Consider an error-free 1024-kbps channel used to send 256B data frames in one direction, with very short acknowledgements coming back the other way. Assume a propagation delay of 50 msec. a. What is the maximum throughput for window size of 1, 7, 15, 127 and 255? b. At what minimum window size can the protocol run at the full rate of the channel?

4. Sliding Window Protocols

a. Draw a timeline for the sliding window algorithm with SWS = RWS = 7 frames for the following two situations. Use a timeout interval of about 2 x RTT.

  1. Frame 15 is lost.
  2. Frames 15-21 are lost. b. Consider the sliding window algorithm with SWS = RWS = 7 and NumSeqNumbers = 13. The Nth packet DATA[N] contains N mod 13 in its sequence number field. Give an example in which the algorithm becomes confused. No packets may arrive out of order. Note, this implies that NumSeqNumbers ≥ 14 is necessary as well as sufficient. c. With the Go-Back-N protocol, is it possible for the sender to receive an ACK for a packet that falls outside of its current window? Justify your answer.

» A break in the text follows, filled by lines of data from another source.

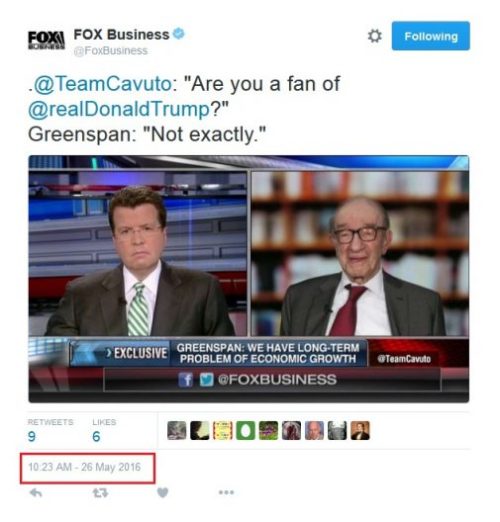Open the Cavuto Greenspan interview image
Viewport: 500px width, 522px height.
click(x=249, y=279)
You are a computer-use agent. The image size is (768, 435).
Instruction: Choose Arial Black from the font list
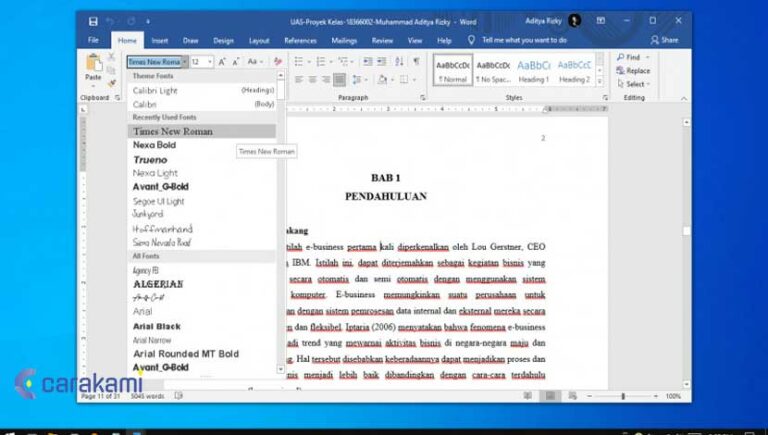tap(156, 326)
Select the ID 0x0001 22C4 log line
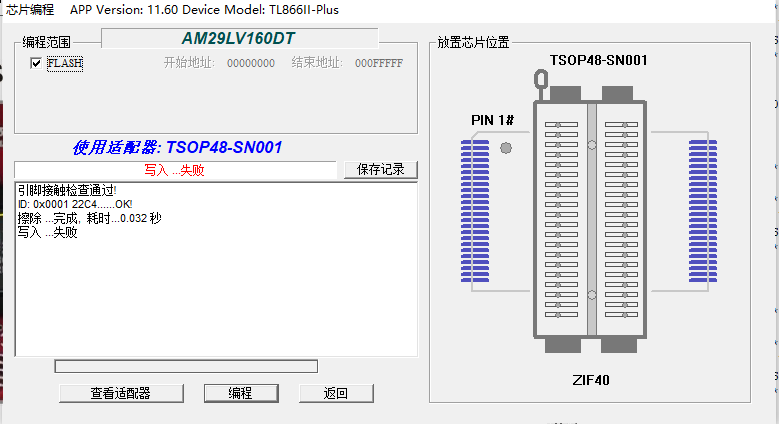Image resolution: width=779 pixels, height=424 pixels. 75,204
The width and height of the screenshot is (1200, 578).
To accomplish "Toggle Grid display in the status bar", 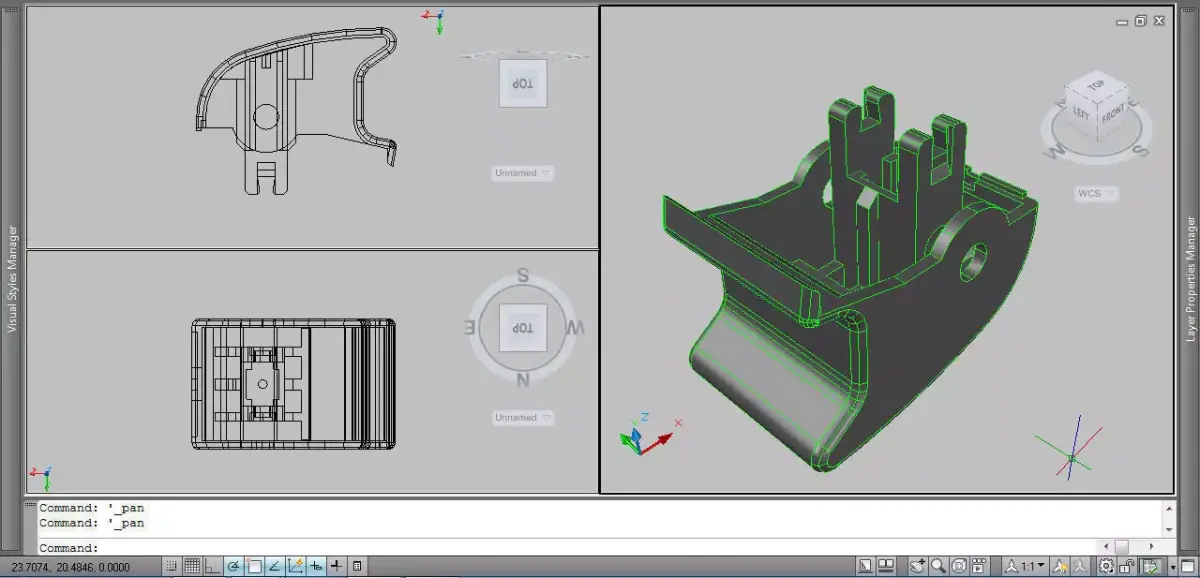I will pyautogui.click(x=191, y=565).
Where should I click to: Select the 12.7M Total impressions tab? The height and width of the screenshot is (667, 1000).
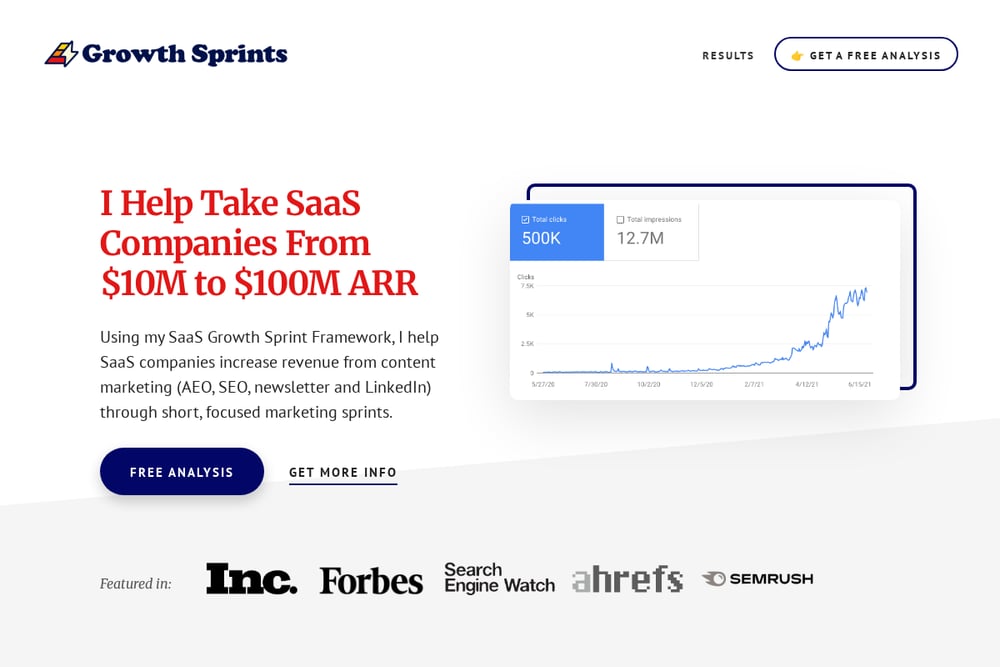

5. Delay-Bandwidth Product for Links in Series

Consider three nodes in series. Node A is connected to node B via a 2 Gbps fiber optic link, 500 km in length. Node B is connected to node C via a 50 Mbps link, 10 km in length. The links are full duplex. The rate of transmission errors on the links, the time to switch a packet at node B, and the time to transmit an ACK are all negligible. A large file is to be sent from node A to node C, and there is no other traffic on the links. Packets are 1024 B, including headers. a. Ignoring reliability and packet headers, what is the maximum throughput that can be achieved (in Mbps)? Explain. b. What is the round trip time from A to C? c. What is the roundtrip bandwidth delay product for the path from A to C? (Specify the units you use). d. Suppose an end-to-end sliding window protocol is used with SWS=RWS. What size of SWS is optimal? e. Why wouldn't you want SWS to be many times larger than the value you suggested in part d?

6. Token Ring Throughput

Consider a token ring with a data rate of 50 Mbps, a ring latency of 250 μsec, and 512 bit packets. a. Assuming only one host wants to transmit and the delayed token release scheme is used, what is the maximum effective throughput rate that can be achieved? What is the efficiency? b. Now assume N hosts want to transmit on the token ring and the token holding time (THT) is 200 μsec. What is the token rotation time? What is the maximum effective throughput rate that can be achieved? What is the efficiency? c. Under the assumptions of part b, and using the immediate release scheme, what is the throughput rate that can be achieved?